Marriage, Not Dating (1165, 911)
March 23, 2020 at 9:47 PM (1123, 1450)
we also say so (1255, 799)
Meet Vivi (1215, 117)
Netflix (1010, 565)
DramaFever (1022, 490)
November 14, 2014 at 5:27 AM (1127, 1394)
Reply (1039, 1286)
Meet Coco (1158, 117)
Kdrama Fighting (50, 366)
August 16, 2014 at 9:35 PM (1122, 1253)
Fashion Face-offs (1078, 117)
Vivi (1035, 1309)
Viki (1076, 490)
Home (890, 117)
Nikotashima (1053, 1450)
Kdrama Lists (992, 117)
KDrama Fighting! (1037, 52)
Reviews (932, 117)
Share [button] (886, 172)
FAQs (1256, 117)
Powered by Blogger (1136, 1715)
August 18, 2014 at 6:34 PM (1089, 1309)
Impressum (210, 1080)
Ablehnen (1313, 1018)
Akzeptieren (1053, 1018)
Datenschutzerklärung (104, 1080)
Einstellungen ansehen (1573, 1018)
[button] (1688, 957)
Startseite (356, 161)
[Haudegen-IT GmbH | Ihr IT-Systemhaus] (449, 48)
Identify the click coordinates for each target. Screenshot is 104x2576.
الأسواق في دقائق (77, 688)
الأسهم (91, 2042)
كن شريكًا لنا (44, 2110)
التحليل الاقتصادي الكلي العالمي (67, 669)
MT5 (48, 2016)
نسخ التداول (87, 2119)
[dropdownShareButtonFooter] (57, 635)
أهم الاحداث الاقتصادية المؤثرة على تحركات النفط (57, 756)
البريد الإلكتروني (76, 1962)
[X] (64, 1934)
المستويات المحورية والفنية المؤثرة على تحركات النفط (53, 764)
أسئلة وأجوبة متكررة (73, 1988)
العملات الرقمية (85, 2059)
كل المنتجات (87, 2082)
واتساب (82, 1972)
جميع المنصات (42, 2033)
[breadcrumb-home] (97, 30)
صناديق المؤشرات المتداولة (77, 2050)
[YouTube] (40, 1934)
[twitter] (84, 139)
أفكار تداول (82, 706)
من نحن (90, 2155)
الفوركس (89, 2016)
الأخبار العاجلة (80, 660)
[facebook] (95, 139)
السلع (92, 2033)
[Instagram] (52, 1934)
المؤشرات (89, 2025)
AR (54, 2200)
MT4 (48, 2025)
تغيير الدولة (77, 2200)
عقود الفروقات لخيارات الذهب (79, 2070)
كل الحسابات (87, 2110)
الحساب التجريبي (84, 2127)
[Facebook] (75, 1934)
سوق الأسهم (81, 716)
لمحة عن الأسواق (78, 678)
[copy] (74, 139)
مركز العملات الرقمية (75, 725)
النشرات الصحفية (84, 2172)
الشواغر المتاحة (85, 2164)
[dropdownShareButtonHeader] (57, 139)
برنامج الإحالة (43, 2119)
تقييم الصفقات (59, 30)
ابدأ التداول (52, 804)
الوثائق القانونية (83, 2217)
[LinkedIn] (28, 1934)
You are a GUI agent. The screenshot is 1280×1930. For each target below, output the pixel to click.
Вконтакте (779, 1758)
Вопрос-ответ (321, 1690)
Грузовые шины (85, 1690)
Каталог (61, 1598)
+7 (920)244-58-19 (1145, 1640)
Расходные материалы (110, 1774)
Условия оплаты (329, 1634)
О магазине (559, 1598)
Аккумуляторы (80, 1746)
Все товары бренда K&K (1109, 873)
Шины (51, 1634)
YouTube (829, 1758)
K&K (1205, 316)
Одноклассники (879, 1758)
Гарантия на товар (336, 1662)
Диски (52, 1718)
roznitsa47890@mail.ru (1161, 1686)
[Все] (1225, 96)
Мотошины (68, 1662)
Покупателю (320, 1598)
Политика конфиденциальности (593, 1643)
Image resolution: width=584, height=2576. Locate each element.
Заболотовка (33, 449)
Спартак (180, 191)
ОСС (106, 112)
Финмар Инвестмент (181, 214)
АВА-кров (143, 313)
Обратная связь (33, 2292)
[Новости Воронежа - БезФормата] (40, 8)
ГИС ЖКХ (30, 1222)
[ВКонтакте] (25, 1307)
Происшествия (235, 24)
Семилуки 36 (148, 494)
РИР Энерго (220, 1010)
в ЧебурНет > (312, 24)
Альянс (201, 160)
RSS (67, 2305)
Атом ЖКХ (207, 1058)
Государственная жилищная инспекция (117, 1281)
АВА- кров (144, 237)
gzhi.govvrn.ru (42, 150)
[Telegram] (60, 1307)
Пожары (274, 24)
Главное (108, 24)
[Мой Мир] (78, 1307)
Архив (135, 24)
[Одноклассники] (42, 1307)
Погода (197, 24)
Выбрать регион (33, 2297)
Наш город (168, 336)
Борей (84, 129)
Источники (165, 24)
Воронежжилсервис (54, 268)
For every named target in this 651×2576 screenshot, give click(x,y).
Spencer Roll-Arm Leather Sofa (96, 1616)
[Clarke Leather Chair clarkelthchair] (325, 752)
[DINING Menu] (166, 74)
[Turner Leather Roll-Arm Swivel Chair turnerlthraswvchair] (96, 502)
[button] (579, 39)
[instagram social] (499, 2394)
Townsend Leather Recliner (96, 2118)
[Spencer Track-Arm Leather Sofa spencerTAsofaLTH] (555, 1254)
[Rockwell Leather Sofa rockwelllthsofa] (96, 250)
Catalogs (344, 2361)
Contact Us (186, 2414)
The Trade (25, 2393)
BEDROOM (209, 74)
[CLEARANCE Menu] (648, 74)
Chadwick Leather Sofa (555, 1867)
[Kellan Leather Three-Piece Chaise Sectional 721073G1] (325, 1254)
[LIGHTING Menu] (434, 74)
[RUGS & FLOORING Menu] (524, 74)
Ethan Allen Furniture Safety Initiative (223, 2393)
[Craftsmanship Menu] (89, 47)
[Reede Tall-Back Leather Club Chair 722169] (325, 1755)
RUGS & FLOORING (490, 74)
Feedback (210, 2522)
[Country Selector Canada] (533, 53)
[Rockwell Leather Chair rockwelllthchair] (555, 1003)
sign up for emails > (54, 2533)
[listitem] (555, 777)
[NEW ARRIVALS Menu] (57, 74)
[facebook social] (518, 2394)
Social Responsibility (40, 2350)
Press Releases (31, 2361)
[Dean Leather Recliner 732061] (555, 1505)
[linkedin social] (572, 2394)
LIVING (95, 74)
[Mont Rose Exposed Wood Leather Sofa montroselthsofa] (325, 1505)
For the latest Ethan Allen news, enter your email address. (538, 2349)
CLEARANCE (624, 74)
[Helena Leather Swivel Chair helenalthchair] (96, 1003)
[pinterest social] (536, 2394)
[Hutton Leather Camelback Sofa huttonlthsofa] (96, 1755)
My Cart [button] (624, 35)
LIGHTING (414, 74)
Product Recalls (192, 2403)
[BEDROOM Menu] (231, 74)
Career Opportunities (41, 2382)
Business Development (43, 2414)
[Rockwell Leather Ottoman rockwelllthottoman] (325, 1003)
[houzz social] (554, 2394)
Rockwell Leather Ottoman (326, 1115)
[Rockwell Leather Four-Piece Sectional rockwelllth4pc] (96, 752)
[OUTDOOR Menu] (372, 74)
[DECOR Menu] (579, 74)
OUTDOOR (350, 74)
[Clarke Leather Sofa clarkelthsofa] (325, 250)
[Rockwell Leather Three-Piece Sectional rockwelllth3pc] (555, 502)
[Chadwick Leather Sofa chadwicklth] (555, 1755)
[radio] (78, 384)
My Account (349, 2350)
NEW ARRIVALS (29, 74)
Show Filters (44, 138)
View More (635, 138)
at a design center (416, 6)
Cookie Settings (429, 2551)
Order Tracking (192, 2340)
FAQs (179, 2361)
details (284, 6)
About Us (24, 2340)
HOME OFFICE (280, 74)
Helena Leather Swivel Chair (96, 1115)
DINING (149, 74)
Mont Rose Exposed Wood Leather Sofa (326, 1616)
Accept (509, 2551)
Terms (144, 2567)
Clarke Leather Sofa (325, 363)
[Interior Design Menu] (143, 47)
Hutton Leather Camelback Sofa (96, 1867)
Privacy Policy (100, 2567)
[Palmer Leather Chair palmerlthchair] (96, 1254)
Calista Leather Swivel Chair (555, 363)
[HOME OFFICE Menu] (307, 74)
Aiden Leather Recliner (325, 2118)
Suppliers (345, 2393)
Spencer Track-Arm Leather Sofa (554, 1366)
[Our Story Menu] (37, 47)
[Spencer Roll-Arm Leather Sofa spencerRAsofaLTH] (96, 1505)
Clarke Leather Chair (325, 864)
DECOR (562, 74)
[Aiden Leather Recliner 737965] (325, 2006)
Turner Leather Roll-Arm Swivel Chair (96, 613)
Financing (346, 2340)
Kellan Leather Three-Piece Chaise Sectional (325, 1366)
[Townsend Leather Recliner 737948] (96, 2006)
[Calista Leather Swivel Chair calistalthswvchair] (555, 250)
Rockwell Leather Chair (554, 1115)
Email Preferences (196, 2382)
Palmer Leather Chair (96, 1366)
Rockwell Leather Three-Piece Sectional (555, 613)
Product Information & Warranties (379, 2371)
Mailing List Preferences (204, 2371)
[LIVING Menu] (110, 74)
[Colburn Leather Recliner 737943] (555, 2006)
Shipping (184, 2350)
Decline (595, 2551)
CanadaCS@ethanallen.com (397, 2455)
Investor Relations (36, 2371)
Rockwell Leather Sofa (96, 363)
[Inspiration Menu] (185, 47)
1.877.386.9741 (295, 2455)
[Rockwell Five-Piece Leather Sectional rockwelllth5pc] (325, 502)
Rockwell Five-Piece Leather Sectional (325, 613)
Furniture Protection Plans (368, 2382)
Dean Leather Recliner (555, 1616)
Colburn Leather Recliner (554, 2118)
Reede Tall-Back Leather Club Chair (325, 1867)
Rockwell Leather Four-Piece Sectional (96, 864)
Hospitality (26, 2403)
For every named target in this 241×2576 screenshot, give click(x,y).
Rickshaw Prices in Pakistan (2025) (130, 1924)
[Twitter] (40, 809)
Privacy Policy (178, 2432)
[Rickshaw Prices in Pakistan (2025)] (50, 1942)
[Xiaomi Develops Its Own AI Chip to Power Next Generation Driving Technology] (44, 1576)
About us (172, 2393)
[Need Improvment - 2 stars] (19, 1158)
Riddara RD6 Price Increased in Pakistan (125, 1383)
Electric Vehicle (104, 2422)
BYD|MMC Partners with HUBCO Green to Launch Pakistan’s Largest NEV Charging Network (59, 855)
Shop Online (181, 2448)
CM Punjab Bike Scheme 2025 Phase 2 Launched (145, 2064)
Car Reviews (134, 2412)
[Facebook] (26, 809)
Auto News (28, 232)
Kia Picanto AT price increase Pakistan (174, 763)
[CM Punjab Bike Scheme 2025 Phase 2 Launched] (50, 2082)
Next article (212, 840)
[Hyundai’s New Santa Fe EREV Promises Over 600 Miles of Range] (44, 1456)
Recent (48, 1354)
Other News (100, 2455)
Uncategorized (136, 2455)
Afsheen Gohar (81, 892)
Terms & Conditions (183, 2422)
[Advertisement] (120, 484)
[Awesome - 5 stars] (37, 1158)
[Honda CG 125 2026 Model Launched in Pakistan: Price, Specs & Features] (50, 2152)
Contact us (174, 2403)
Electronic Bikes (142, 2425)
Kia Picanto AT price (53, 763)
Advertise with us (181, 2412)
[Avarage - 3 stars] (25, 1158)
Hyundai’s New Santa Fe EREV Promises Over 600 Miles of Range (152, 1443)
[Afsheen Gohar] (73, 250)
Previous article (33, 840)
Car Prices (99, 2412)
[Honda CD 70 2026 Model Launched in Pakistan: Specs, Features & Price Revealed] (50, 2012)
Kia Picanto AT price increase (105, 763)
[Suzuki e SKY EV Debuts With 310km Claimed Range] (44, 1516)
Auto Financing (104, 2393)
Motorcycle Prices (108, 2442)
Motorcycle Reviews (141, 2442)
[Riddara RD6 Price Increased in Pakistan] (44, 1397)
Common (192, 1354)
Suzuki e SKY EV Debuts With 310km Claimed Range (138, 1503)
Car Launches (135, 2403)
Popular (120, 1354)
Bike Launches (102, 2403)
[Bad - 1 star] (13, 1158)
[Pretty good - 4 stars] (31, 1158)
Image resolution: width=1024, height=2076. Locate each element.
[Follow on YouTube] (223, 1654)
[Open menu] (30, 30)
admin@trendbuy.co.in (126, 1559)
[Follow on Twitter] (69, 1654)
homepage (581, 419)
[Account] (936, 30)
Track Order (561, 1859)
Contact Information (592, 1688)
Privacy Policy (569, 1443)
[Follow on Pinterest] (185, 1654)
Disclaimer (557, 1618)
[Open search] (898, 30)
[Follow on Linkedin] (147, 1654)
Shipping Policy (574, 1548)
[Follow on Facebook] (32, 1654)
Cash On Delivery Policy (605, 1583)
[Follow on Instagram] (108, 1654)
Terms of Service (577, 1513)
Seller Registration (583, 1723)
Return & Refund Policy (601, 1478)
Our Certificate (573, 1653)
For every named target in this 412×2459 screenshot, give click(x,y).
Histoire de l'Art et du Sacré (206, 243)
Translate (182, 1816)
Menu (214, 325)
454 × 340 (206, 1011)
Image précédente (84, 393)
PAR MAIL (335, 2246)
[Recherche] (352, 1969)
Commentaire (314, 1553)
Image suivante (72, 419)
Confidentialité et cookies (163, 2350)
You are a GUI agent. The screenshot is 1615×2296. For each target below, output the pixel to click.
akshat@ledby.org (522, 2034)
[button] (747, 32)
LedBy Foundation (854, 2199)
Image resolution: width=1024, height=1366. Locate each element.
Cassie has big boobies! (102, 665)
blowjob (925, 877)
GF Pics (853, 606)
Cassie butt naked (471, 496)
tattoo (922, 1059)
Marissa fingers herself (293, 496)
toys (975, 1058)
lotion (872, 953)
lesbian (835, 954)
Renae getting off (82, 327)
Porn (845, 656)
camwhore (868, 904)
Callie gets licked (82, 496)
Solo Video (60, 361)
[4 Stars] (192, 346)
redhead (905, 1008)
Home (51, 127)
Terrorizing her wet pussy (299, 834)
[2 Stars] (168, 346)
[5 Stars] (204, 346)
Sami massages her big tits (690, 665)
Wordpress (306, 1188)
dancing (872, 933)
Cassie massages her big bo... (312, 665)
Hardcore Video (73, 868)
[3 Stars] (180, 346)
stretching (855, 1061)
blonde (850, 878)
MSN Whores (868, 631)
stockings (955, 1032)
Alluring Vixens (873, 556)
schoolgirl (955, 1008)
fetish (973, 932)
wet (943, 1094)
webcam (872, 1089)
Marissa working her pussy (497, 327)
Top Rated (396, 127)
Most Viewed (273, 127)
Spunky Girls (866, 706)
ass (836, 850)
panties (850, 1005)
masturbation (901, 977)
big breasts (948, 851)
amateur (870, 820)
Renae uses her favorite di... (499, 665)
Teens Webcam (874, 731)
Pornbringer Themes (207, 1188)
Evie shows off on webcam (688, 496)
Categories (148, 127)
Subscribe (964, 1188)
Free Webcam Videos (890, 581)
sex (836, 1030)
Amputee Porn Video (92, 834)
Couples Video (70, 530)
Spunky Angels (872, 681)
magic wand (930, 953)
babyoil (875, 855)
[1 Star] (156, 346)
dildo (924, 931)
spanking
_____
_TASK OBJECTIVE:_
Which lines above hold the string "output"? Show each of them.

_RESULT FOR THIS EXERCISE:_
You are a GUI agent. The screenshot is 1280×1930. For each target below, output the pixel to click.
You are a GUI agent. The screenshot is 1615×2296. For each target below, output the pixel to click.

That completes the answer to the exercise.